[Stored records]

******

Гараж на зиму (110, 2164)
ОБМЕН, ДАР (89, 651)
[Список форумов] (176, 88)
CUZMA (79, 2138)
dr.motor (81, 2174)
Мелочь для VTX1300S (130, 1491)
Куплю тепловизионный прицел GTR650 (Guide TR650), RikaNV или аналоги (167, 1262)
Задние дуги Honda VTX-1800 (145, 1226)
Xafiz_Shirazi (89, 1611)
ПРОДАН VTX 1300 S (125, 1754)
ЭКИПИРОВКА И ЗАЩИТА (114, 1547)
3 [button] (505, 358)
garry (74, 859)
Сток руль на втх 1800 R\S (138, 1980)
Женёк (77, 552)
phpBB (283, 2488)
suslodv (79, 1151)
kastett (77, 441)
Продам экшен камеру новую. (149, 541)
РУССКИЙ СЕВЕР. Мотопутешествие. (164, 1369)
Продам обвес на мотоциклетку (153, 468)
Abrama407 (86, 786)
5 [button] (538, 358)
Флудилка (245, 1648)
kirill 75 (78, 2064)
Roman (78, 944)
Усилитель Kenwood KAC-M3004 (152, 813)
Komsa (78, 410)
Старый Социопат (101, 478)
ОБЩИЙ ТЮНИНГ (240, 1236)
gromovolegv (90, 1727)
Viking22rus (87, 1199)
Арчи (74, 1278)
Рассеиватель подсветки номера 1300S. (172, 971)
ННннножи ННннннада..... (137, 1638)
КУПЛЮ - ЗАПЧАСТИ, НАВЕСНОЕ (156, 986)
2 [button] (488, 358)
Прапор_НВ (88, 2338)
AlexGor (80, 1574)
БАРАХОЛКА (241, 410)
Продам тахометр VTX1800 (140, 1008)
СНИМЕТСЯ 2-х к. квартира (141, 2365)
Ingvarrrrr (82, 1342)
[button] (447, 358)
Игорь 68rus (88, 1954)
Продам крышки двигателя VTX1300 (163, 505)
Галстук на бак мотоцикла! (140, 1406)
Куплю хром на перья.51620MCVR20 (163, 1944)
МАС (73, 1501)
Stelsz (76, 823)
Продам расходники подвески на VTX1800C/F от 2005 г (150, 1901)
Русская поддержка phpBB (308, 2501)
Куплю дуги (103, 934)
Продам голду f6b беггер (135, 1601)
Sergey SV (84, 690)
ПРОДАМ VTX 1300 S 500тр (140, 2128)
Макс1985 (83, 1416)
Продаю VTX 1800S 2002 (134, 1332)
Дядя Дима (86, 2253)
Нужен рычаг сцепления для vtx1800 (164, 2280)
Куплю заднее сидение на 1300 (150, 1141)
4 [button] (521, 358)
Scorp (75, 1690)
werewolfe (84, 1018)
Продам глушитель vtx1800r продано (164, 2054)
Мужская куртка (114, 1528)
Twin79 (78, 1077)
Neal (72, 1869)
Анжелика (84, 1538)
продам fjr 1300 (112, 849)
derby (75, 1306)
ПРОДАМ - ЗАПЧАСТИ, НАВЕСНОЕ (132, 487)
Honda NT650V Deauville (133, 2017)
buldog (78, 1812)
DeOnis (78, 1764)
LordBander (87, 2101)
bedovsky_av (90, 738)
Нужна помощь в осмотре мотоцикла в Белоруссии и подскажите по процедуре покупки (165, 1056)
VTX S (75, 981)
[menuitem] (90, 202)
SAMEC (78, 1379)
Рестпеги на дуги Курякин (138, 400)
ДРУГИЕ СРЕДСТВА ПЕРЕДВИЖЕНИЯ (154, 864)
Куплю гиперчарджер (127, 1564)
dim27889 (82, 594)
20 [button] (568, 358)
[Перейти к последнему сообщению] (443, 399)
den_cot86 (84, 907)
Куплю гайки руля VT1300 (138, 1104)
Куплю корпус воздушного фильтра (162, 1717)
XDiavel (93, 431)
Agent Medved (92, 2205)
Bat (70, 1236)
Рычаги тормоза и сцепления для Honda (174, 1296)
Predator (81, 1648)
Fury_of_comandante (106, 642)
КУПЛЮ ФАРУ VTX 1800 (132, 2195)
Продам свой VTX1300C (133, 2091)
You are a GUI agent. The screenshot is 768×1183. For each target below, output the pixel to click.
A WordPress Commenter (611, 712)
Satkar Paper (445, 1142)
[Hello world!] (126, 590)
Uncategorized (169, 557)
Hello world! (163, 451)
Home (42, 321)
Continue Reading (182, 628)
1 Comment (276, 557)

******

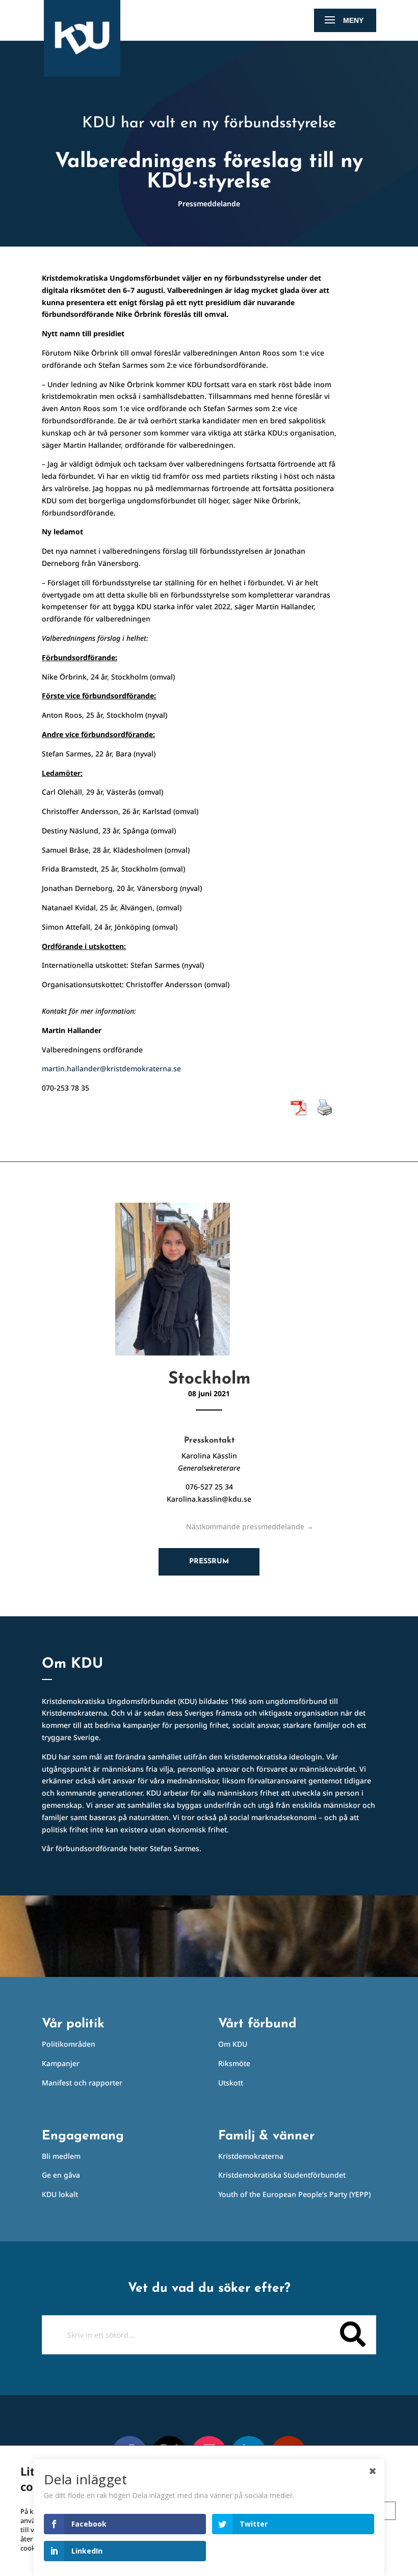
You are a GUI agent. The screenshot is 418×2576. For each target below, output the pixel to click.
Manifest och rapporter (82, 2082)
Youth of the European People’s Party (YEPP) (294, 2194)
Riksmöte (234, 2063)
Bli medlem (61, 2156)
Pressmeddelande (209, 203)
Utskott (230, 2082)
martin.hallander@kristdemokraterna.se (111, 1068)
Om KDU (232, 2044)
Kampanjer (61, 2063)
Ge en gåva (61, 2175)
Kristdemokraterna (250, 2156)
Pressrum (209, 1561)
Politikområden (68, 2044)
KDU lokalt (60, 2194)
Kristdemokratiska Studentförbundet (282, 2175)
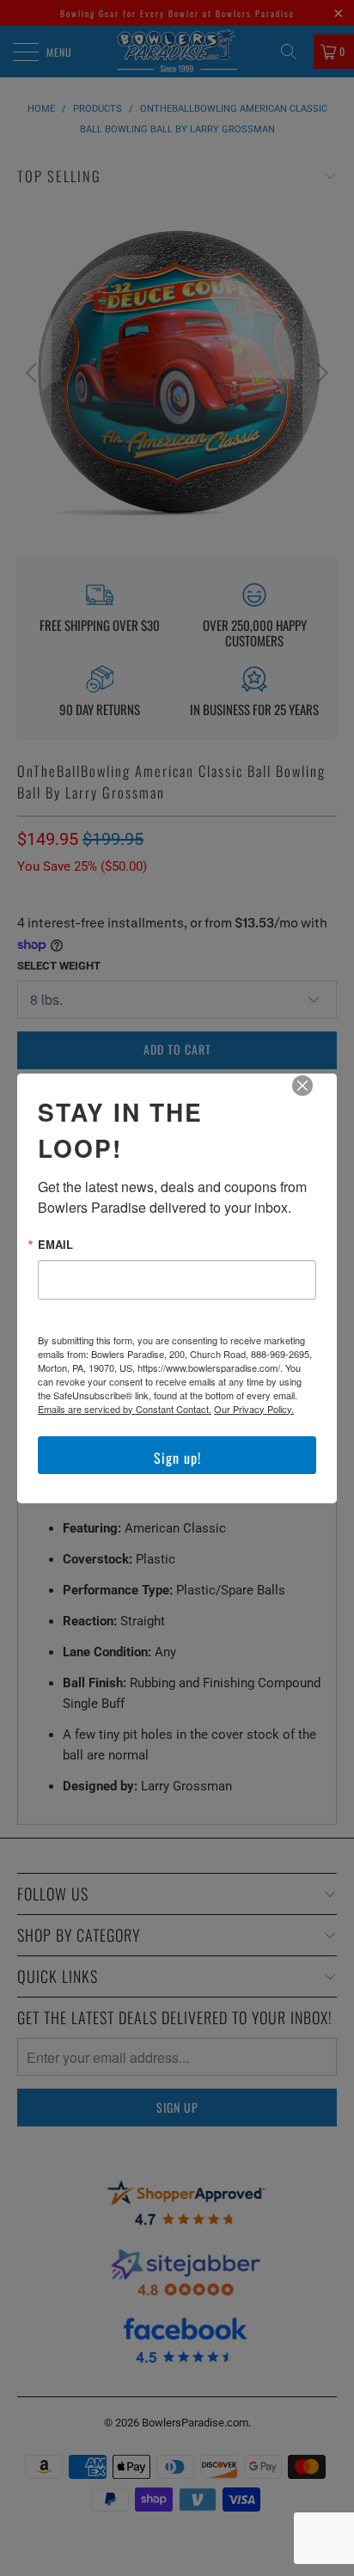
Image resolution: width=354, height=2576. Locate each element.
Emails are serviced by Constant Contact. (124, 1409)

******

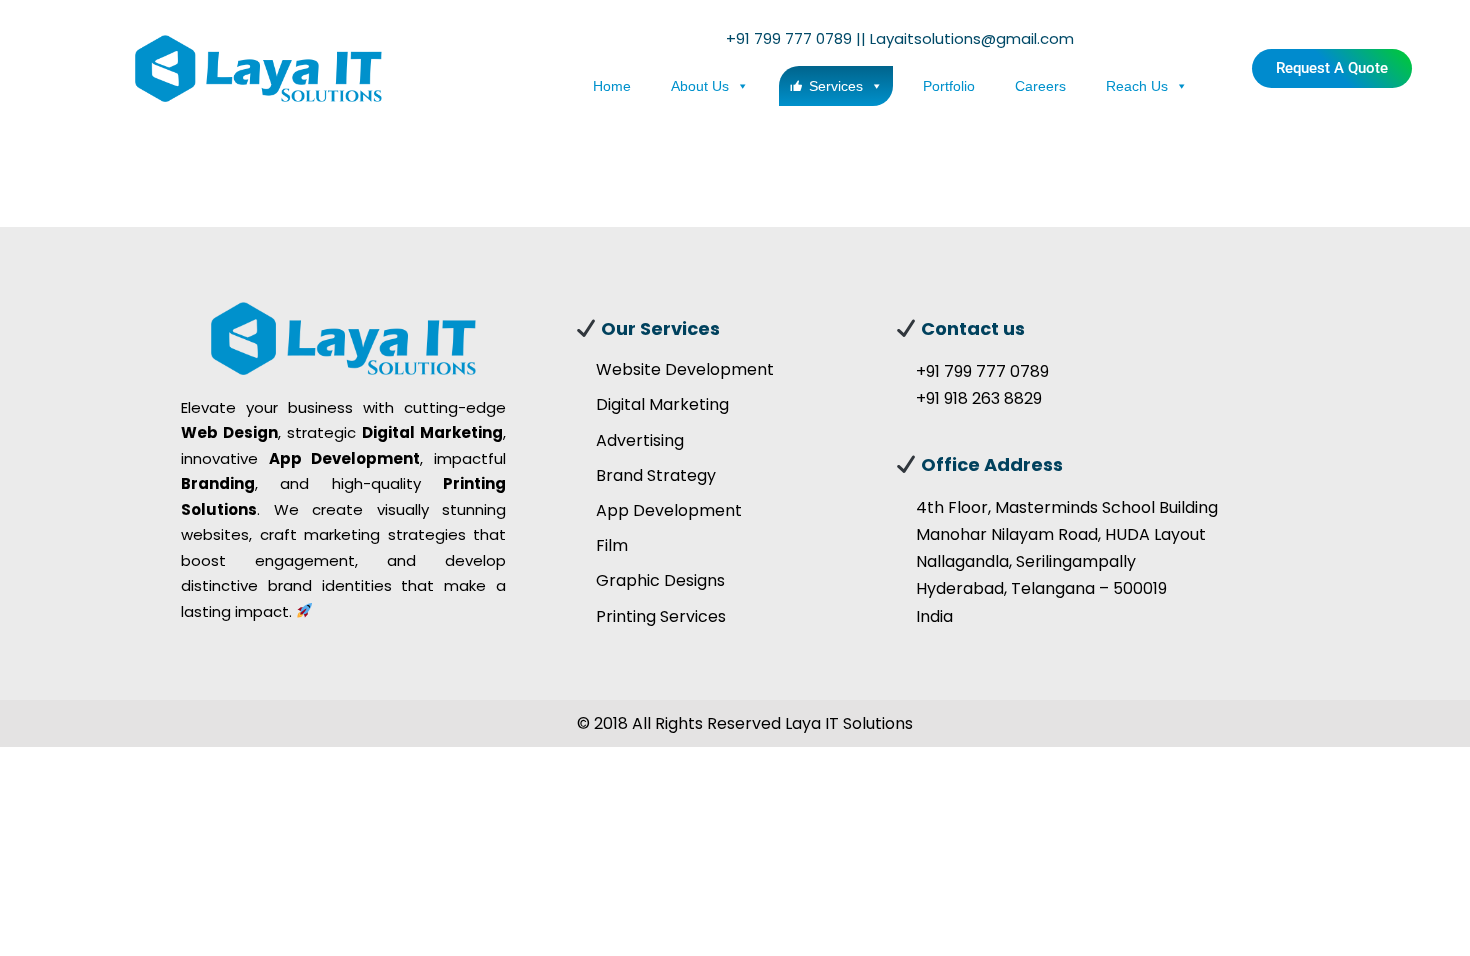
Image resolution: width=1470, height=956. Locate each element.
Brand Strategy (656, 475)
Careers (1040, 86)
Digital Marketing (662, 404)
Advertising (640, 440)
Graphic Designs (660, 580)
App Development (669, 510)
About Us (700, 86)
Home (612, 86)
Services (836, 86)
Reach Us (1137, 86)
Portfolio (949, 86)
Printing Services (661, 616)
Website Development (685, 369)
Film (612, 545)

******

**Exercise instructions**
The required answer is the exact run of lines above starting at the line with "Careers (1040, 86)" and ending at the line with "Film (612, 545)", with both ends present.

**Result of the exercise**
Careers (1040, 86)
Digital Marketing (662, 404)
Advertising (640, 440)
Graphic Designs (660, 580)
App Development (669, 510)
About Us (700, 86)
Home (612, 86)
Services (836, 86)
Reach Us (1137, 86)
Portfolio (949, 86)
Printing Services (661, 616)
Website Development (685, 369)
Film (612, 545)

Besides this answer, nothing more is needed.